DBS provides bilateral loan to Keppel Corp to fund its buyout of property arm Keppel Land for up to $2.6 billion.

DBS is providing a bilateral loan to conglomerate Keppel Corp to finance the acquisition of shares in its property arm Keppel Land that it does not already own for up to S$3.2 billion ($2.6 billion).

The proposed deal is the latest privatisation as the city state's developers are faced with growing headwinds.

The size of the loan has not been disclosed but, according to a source familiar with the matter, part of the offer will be funded by DBS and the rest by Keppel Corp's own internal cash. The Singaporean lender is also advising Keppel Corp on the buyout together with Credit Suisse.

Keppel Corp on Friday made a cash offer for all the remaining shares of its subsidiary Keppel Land that values the latter at up to S$7.1 billion. Keppel Corp already owns 54.6% of Keppel Land.

After years of large rises, Singapore's property market is poised to see declines this year. Similarly, there are expectations that property prices will also fall in China, where Keppel Land and other Singapore developers have exposure.

According to a source familiar with the matter, Keppel Corp is taking a long-term bet on property, which is an area it already knows well. "Keppel Corp wants to grow its revenue and has low net debt, which means it has capacity to take on debt on its balance sheet," said the source familiar with the matter.

Keppel Corp's move adds to recent privatisations last year, including CapitaLand's privatisation of CapitaMalls Asia and United Industrial Corp's privatisation of Singapore Land.

"This is a continuation of an ongoing theme. Most of the Singapore developers are trading at a discount to net asset value and the environment is not conducive for them," said one M&A banker away from the deal. "It is surprising that Keppel Corp has chosen to do this as their share price is off about 30% due to the fall in oil prices," he added.

Valuations for Singapore developers remain undemanding, which means there could be more privatisations ahead. According to a Jefferies research report on January 26, other candidates for privatisation could include Wing Tai Holdings, Ho Bee and Wheelock & Co, which are trading below book value and have concentrated shareholdings. The three developers are trading at price to book of 0.48 times, 0.62 times and 0.71 times, the report added.

Most Singapore property developers have also been injecting properties into their real estate investment trusts (Reits), and raising capital at that level, reducing the need to for developers to raise capital (and stay listed).

In addition, according to one analyst who declined to be named, developers with foreign shareholders are required to sell units of properties they develop within a certain amount of time or face penalties. This has put another constraint on listed Singapore developers which have foreign shareholders and made privatisation a more attractive route.
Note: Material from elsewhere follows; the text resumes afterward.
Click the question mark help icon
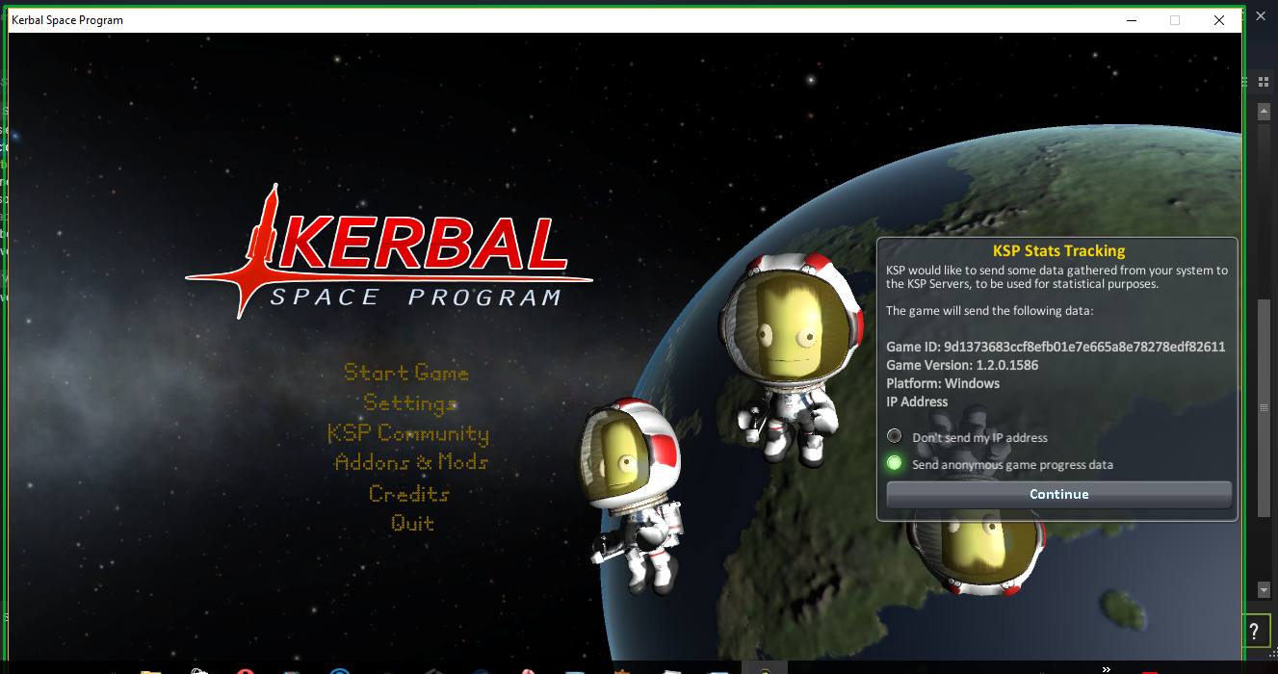The image size is (1278, 674). [1254, 632]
Keppel Corp adopted a two-tier offer price approach to privatise Keppel Land. It has made a base offer of S$4.38 for each Keppel Land share. If acceptances exceed the 90% threshold level, which would enable it to exercise its rights of compulsory acquisition, it will raise the offer price to S$4.60.

The S$4.60 share price values Keppel Land at a premium of 35% over the six-month volume weighted average price preceding the offer.

Shares of both companies rose on Monday. Keppel Corp shares rose by 1% to S$8.16 and Keppel Land shares rose by 24% to S$4.55, at the upper band of the offer price. Keppel Corp said on Friday that it does not intend to raise its offer.

Assuming full acceptance of the offer, Keppel Corp's earnings per share and net asset value per share for the financial year 2014 will increase by 13% and 4% respectively.